** Start Supplied records **

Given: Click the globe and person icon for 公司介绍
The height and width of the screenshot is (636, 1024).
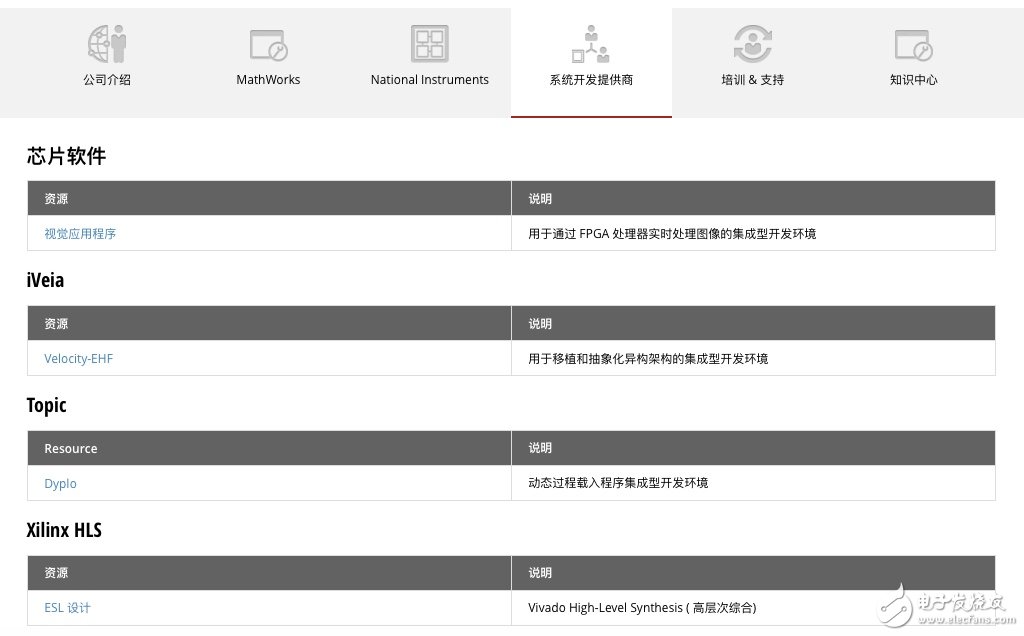Looking at the screenshot, I should coord(107,44).
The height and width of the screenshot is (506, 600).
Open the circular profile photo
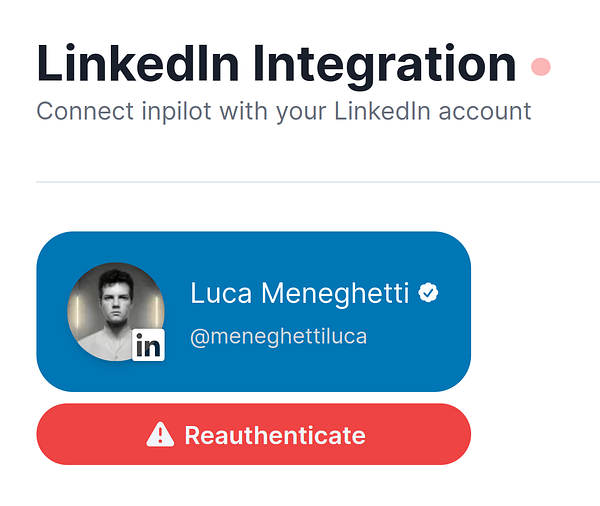112,308
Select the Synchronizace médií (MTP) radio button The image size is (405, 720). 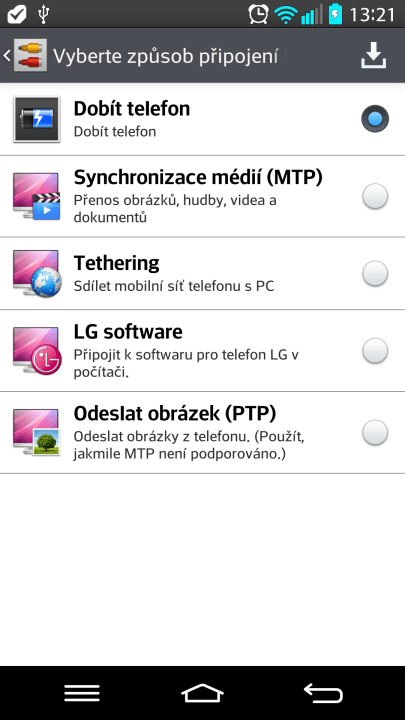pyautogui.click(x=375, y=197)
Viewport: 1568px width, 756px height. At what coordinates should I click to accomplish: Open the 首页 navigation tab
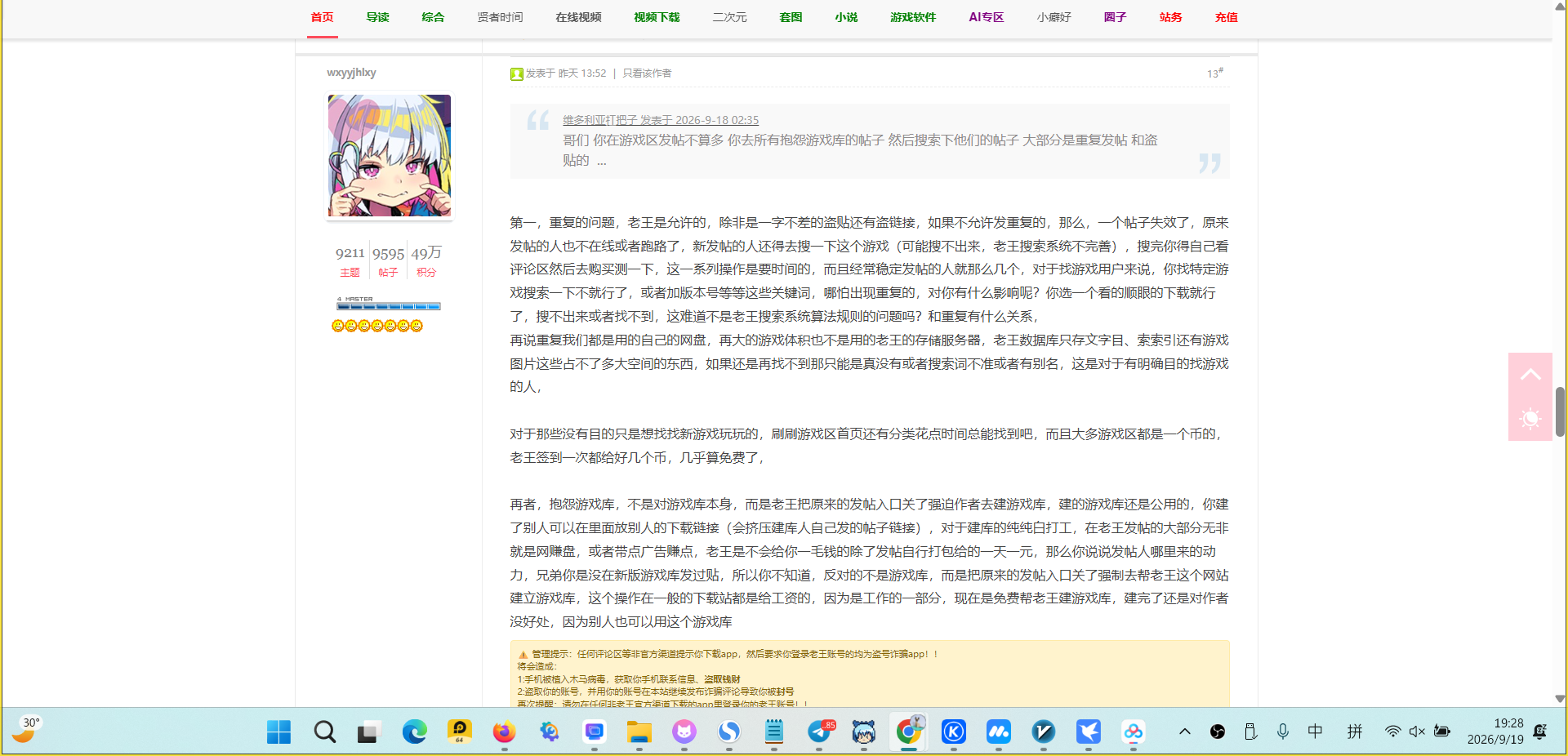[x=322, y=17]
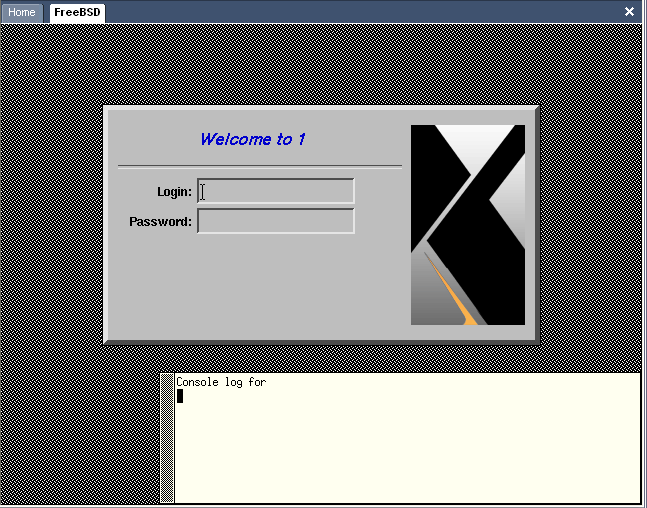Image resolution: width=647 pixels, height=508 pixels.
Task: Click the "Welcome to 1" greeting text
Action: pyautogui.click(x=252, y=139)
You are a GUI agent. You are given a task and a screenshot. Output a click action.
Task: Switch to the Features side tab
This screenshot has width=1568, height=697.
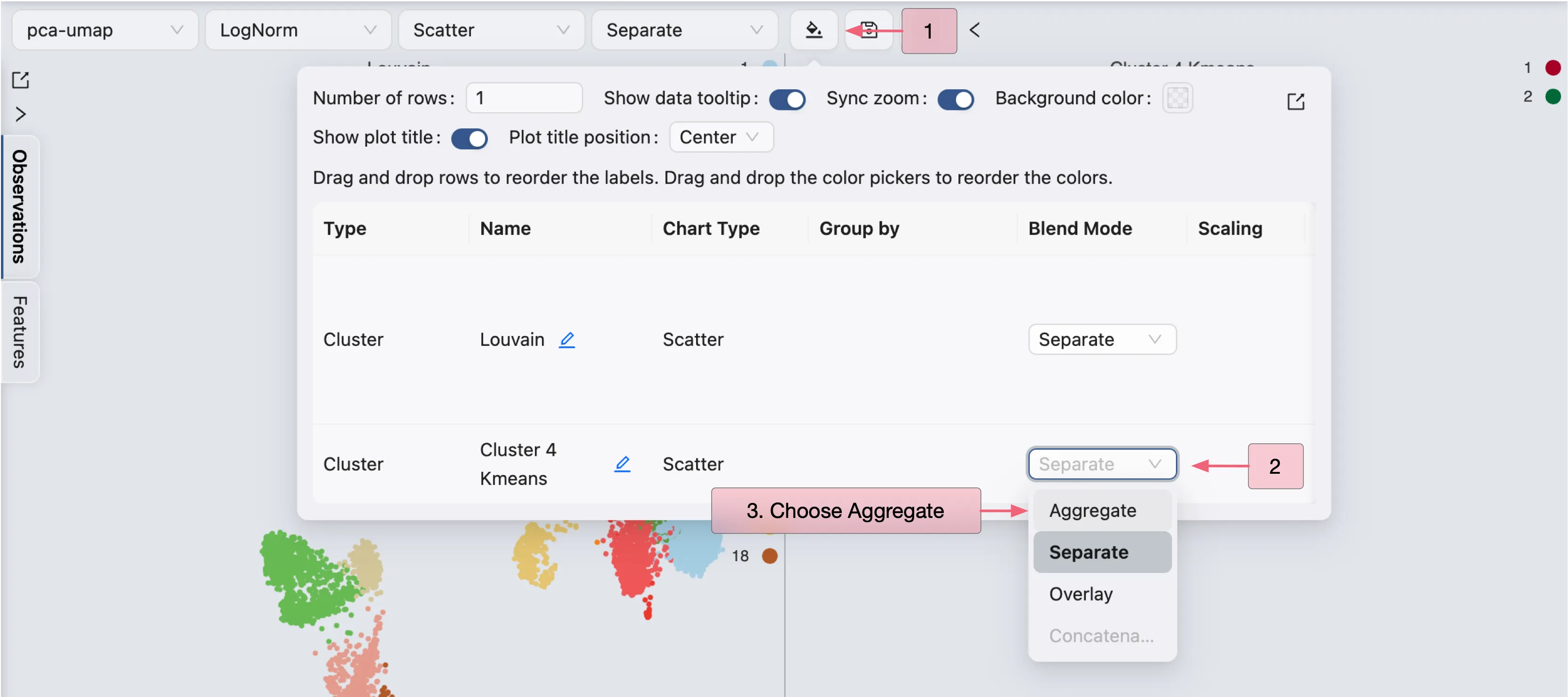point(20,332)
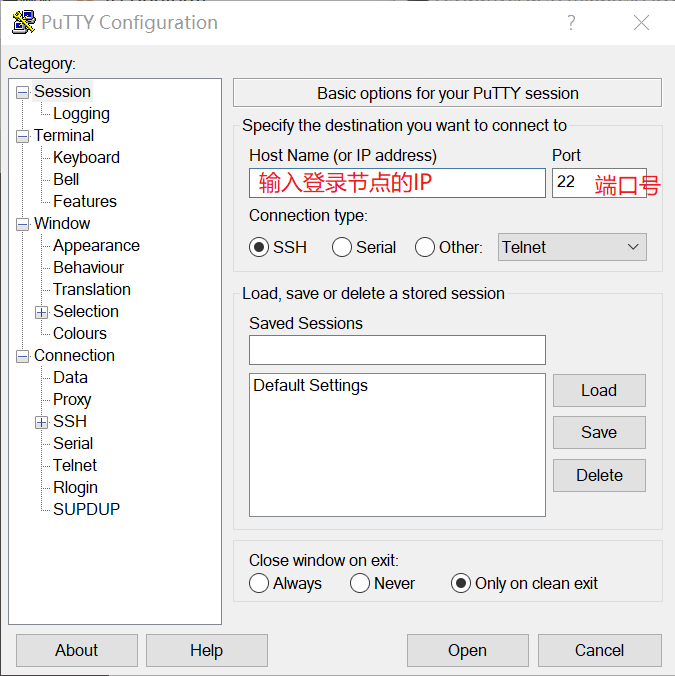675x676 pixels.
Task: Go to the Appearance settings category
Action: [96, 246]
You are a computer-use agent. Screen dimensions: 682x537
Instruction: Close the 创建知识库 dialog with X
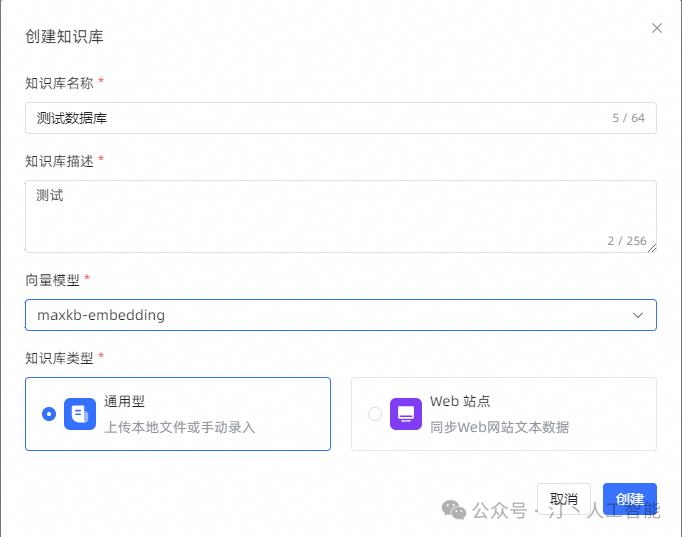click(657, 28)
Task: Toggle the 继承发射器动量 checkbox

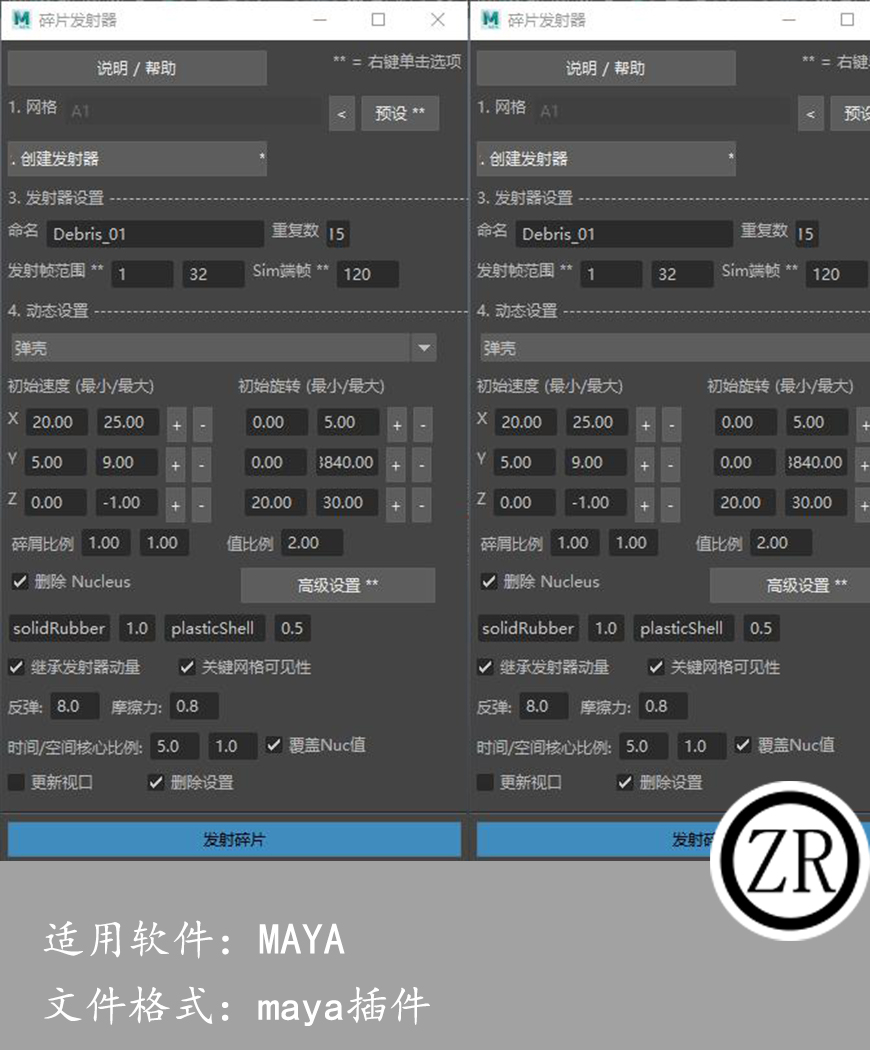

** End Supplied records **

* _Task instructions_
Give the material from the line with "You are a computer-use" up to and including its last line as a numbered list. Leave out blank lines and pictures.

* _Completed exercise_
1. You are a computer-use agent. Screen dimensions: 682x537
2. Instruction: Close the 创建知识库 dialog with X
3. click(657, 28)
4. Task: Toggle the 继承发射器动量 checkbox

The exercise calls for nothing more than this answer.